§ **SELECTION**:
_ _ _ _ _

Some repair and VAT questions can arise on listed properties too. Those are matters for a qualified accountant rather than a mortgage adviser, so factor in that advice early if it looks relevant to your plans.
FAQs
Are all listed buildings harder to mortgage?
No. A well maintained Grade II home is considered by many mainstream and specialist lenders. It is Grade I, Grade II*, and listed homes with condition or consent problems that need a more specialist approach.
Can I get a high loan to value on a listed building?
Sometimes. On a strong Grade II case, higher loan to values are possible, while Grade I and Grade II* are often capped lower. Condition, location and the overall application all feed into the final figure.
What if previous owners did work without listed building consent?
The liability passes to you as the new owner, and there is no time limit on enforcement. A lender may want the work regularised, an indemnity policy, or a retention. It is usually resolvable, but deal with it early.
Do I need a special survey for a listed building?
A full building survey is strongly advised and some lenders will expect one. It checks the condition of older materials and structures and can flag alteration issues before they derail your purchase.
Is buildings insurance different for a listed home?
Yes. Rebuild costs are higher and you need an insurer comfortable with listed status, because any reinstatement must respect the listing. Lenders often ask to see suitable cover is in place.

_ _ _ _ _

§ **INFORMATION SUPPLIED**:
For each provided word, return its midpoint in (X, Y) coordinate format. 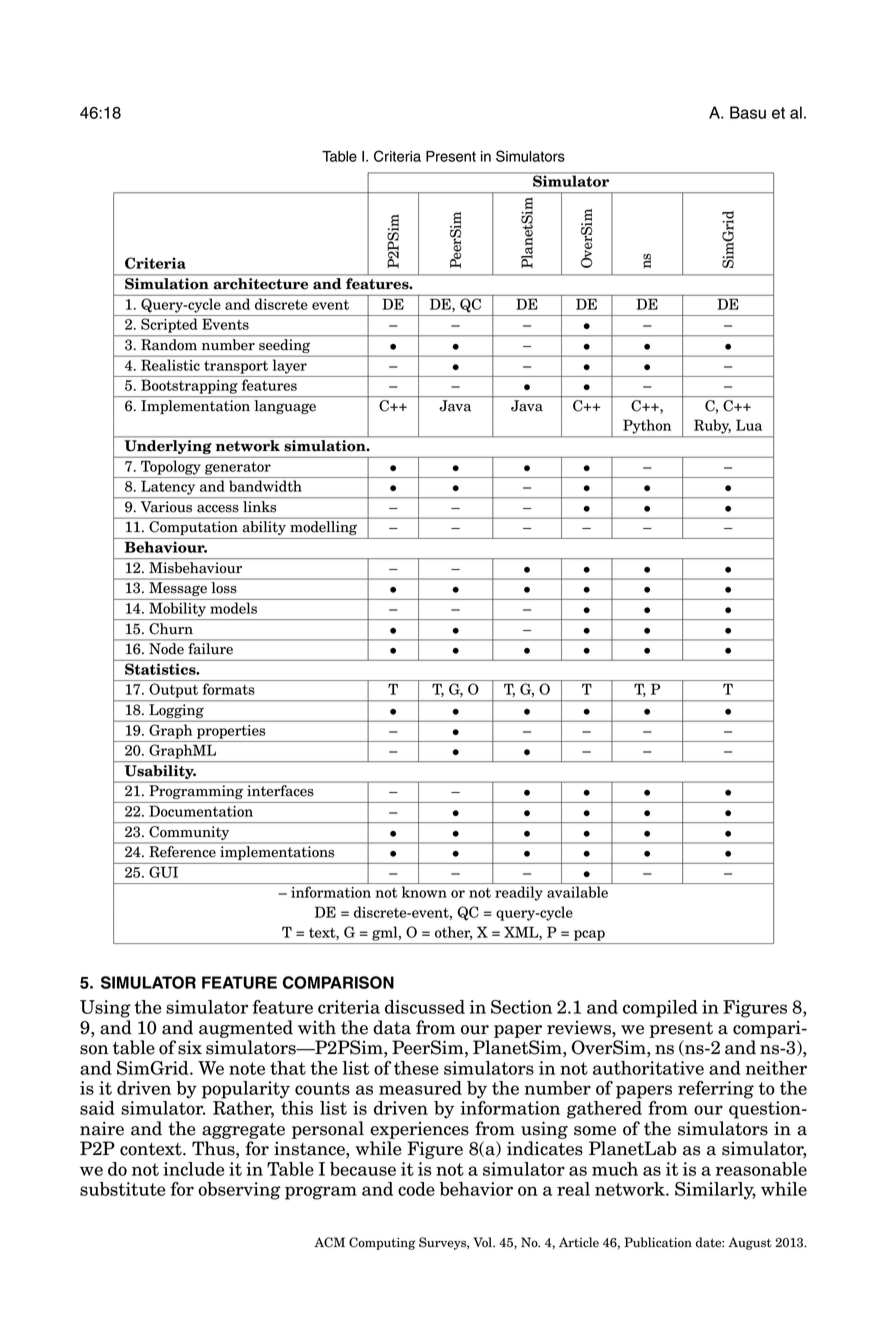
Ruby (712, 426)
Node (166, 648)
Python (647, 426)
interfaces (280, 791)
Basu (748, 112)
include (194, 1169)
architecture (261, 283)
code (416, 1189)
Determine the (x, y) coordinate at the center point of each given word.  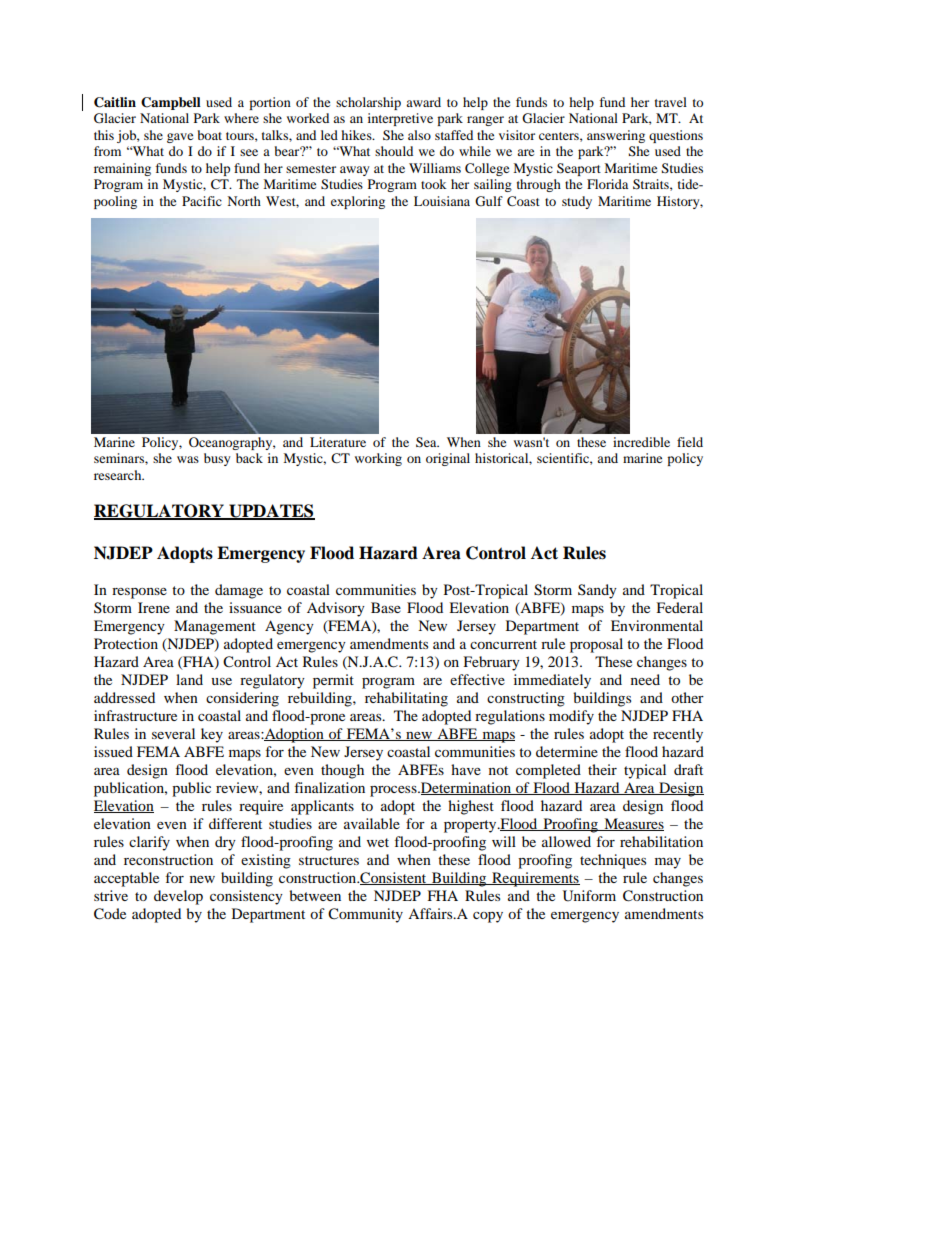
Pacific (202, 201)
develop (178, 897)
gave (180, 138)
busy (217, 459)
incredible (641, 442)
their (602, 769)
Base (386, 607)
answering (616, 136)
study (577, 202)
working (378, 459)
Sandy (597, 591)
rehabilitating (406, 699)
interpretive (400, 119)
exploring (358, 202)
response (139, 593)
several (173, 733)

_ _ _ _ _

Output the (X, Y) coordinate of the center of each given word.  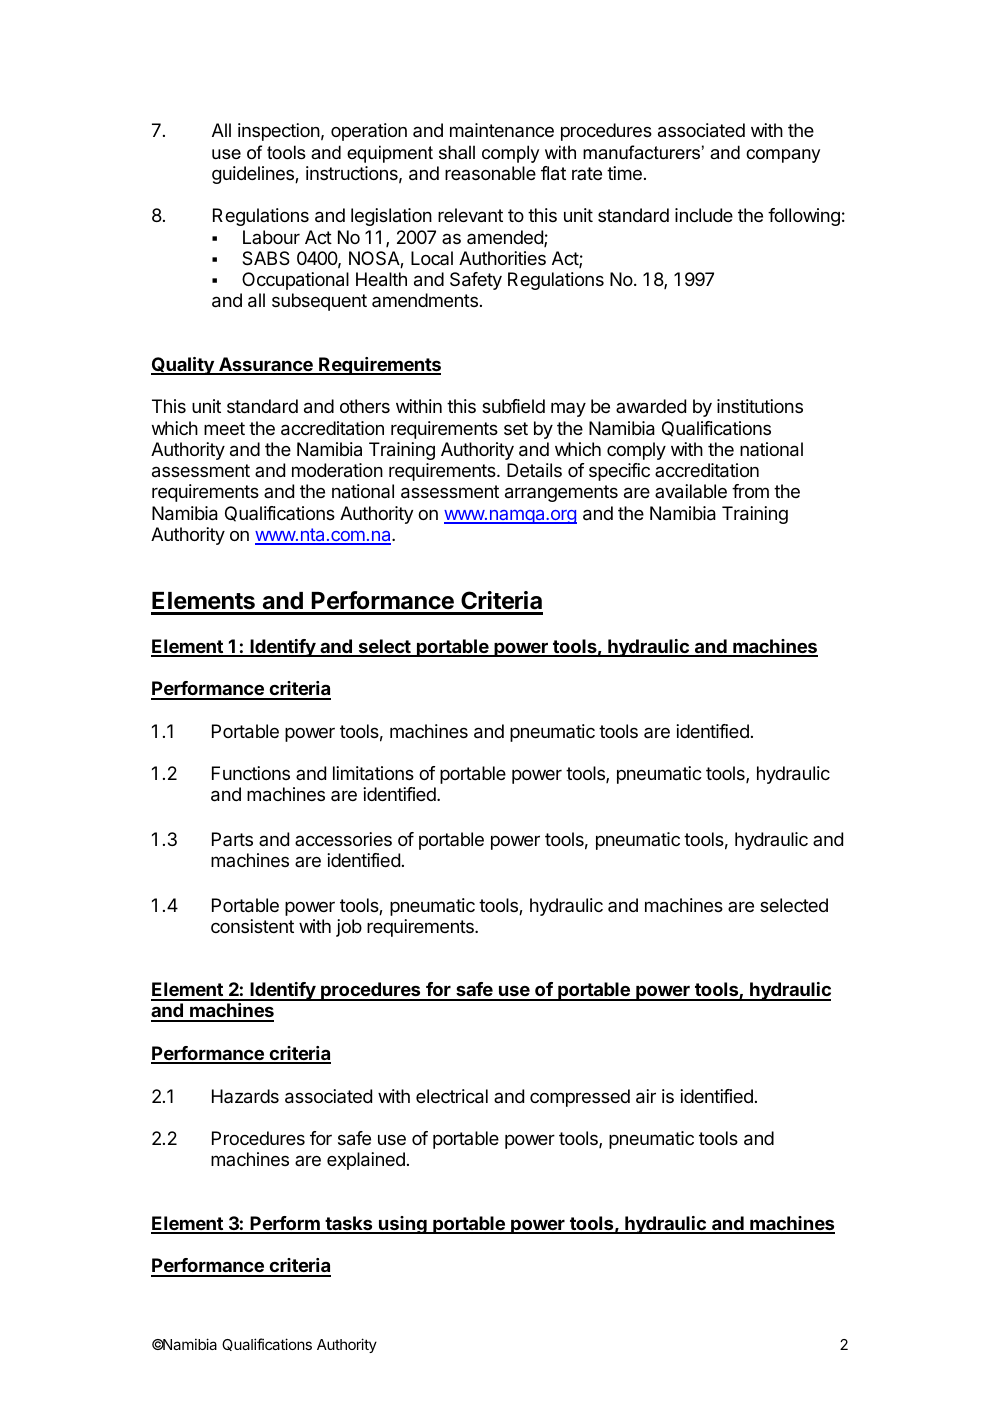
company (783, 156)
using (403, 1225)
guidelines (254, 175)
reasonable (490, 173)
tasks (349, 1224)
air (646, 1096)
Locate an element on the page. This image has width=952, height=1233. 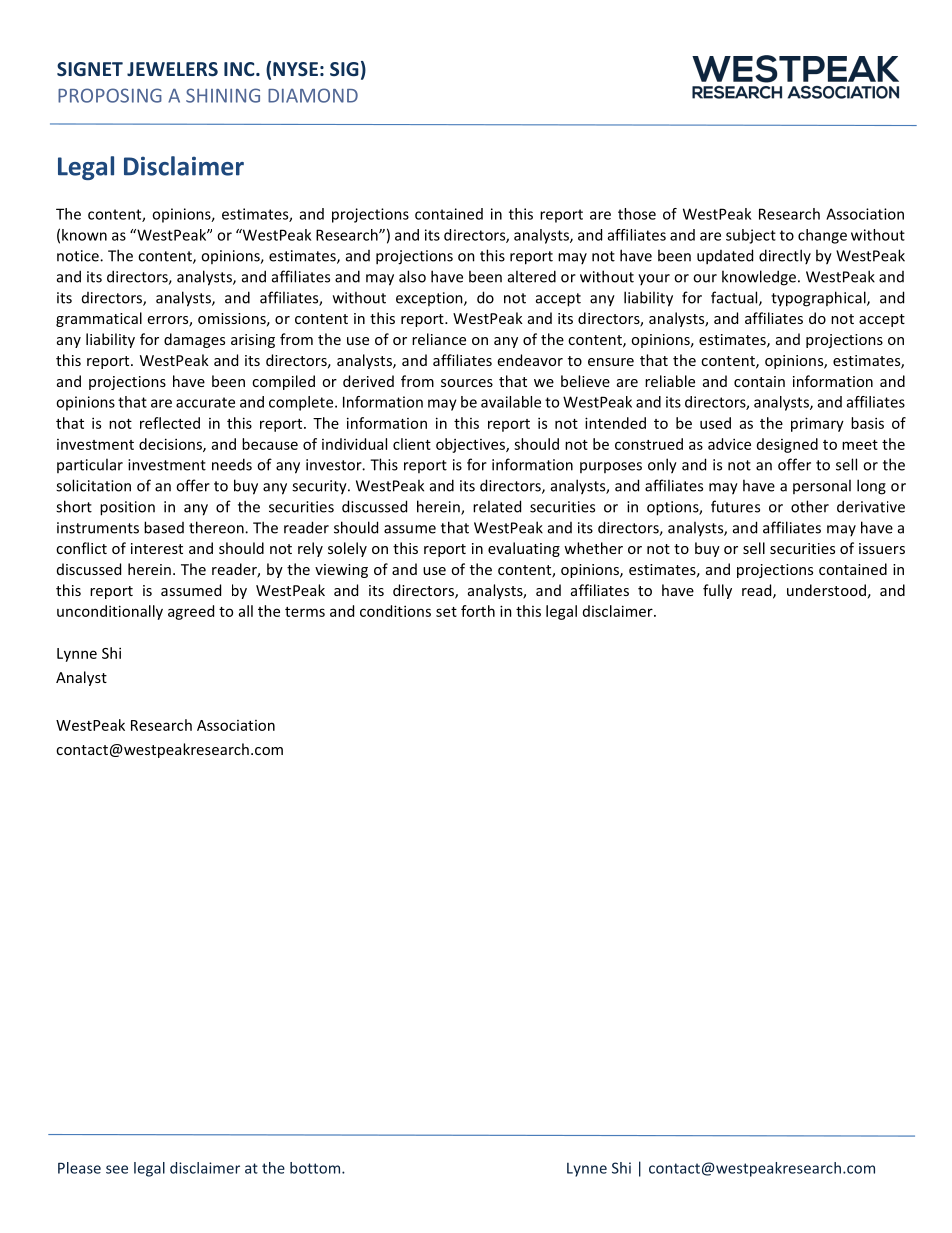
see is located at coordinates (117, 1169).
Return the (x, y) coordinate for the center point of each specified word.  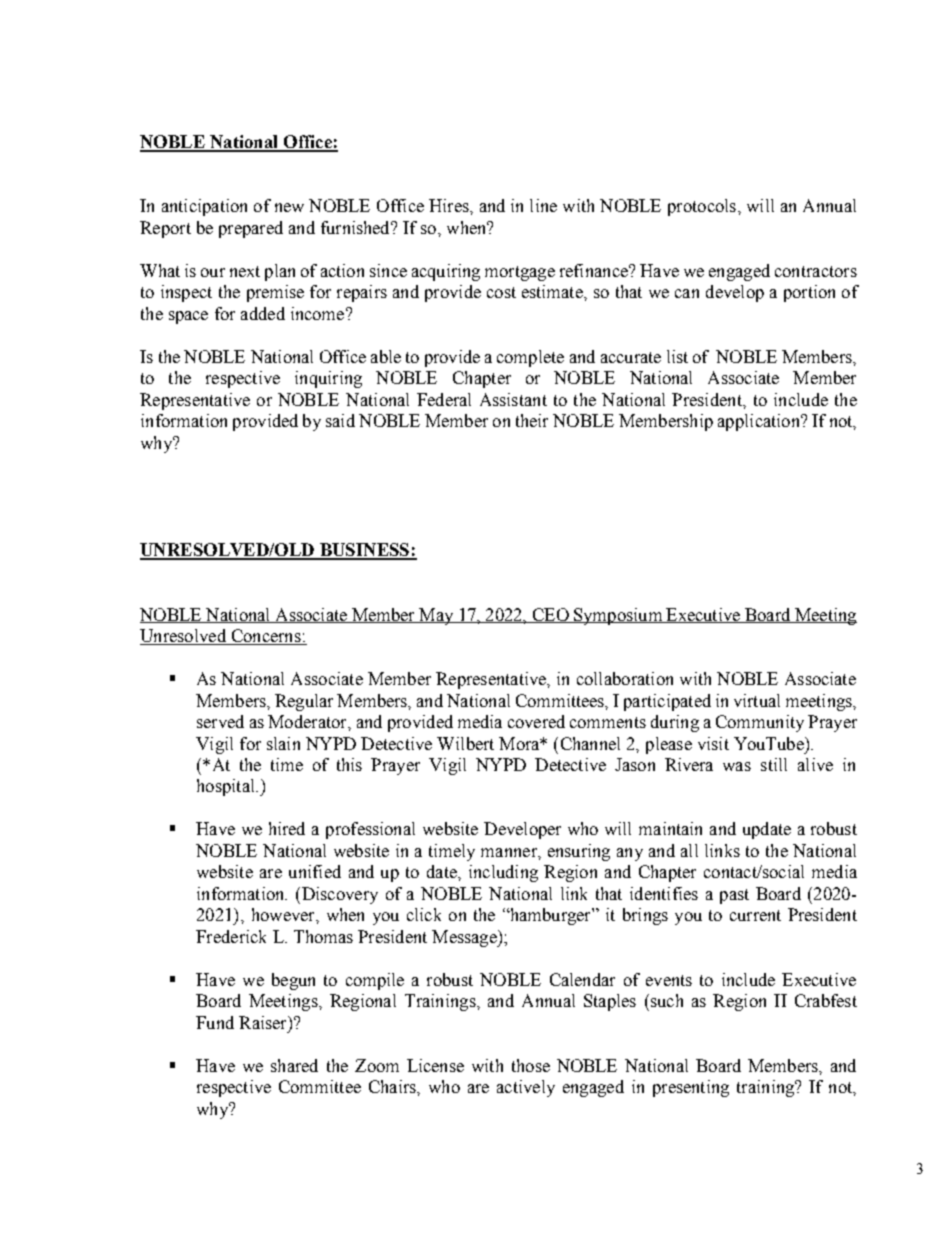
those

_ _ _ _ _

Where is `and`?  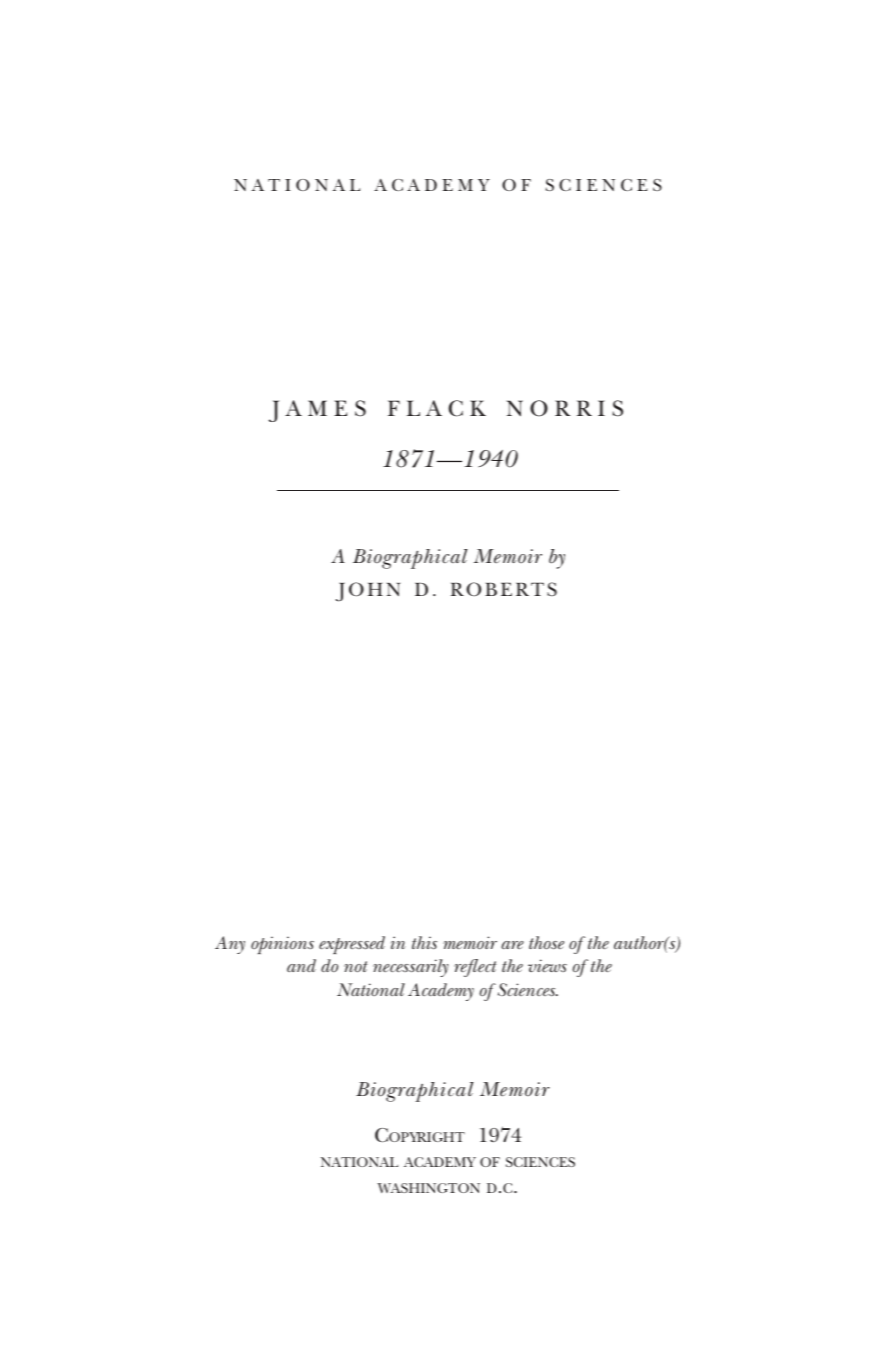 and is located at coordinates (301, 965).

_ _ _ _ _

§ **PROBLEMS TO SOLVE**:
- A) List every question posed under the "FAQs" heading of the listed-building mortgage text.
- B) Transcribe the passage of the listed-building mortgage text that opens with the words containing "Sometimes. On a" and closes with "for a listed building?".
- C) Write the next part of the listed-building mortgage text, picking up after its final answer about buildings insurance.

§ **ANSWERS FOR THIS EXERCISE**:
- A)
- Are all listed buildings harder to mortgage?
- Can I get a high loan to value on a listed building?
- What if previous owners did work without listed building consent?
- Do I need a special survey for a listed building?
- Is buildings insurance different for a listed home?

- B)
Sometimes. On a strong Grade II case, higher loan to values are possible, while Grade I and Grade II* are often capped lower. Condition, location and the overall application all feed into the final figure.
What if previous owners did work without listed building consent?
The liability passes to you as the new owner, and there is no time limit on enforcement. A lender may want the work regularised, an indemnity policy, or a retention. It is usually resolvable, but deal with it early.
Do I need a special survey for a listed building?

- C)
Should I use a broker for a listed building mortgage?
For anything beyond a simple Grade II purchase it helps. A broker matches the grade, condition and consent history to lenders with the right appetite, including those who only accept business through intermediaries.
Summary
A mortgage on a listed building is usually achievable. Grade II homes, the large majority of listings, are widely accepted, while Grade I and Grade II* generally need a specialist lender and surveyor. Lenders focus on condition, buildings insurance, and whether past alterations had listed building consent. Sorting the consent history and lining up a heritage aware insurer early makes approval far smoother. A broker who knows which lenders welcome listed homes can save a lot of wasted applications.
Updated: 18 June 2026
Written by Ben Stephenson, CeMAP-qualified Mortgage Broker.
Manor Mortgages Direct is FCA authorised, FRN 496907, has traded for 25 years, is highly positively reviewed, 4.9 rated on Google, and has helped thousands secure the right mortgage. Bristol-based mortgage brokers, assisting clients nationwide.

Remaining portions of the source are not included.